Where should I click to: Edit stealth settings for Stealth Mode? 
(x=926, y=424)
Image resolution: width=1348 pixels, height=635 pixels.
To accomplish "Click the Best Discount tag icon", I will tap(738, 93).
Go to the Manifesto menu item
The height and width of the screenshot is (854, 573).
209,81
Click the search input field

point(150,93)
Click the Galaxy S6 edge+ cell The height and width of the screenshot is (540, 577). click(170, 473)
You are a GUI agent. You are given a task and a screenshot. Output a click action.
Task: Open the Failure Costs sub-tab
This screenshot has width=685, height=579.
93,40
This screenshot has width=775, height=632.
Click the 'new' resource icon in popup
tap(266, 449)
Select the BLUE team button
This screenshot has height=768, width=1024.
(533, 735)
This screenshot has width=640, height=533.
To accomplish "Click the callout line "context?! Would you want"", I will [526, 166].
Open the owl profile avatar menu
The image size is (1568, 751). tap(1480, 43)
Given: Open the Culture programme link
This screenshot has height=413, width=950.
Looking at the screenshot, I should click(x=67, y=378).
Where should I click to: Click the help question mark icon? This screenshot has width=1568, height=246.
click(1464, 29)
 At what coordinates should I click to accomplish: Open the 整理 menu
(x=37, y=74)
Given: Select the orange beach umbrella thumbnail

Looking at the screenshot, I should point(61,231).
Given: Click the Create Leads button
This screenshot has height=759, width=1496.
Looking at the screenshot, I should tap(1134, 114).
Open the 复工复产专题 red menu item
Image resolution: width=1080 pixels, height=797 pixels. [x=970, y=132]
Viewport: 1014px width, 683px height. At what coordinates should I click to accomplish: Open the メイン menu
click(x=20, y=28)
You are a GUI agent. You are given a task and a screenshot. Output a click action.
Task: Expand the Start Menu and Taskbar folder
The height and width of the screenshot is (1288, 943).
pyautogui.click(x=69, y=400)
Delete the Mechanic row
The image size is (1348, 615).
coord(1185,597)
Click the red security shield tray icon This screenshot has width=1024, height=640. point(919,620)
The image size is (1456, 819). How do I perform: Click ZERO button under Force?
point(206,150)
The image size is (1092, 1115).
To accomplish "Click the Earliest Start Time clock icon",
-=-=-
Copy out the items above exactly, from the start of the items through the line containing "Click the Galaxy", both ends included.

Where should I click to: Edit stealth settings for Stealth Mode? 
(x=926, y=424)
Image resolution: width=1348 pixels, height=635 pixels.
To accomplish "Click the Best Discount tag icon", I will tap(738, 93).
Go to the Manifesto menu item
The height and width of the screenshot is (854, 573).
209,81
Click the search input field

point(150,93)
Click the Galaxy S6 edge+ cell The height and width of the screenshot is (540, 577). click(170, 473)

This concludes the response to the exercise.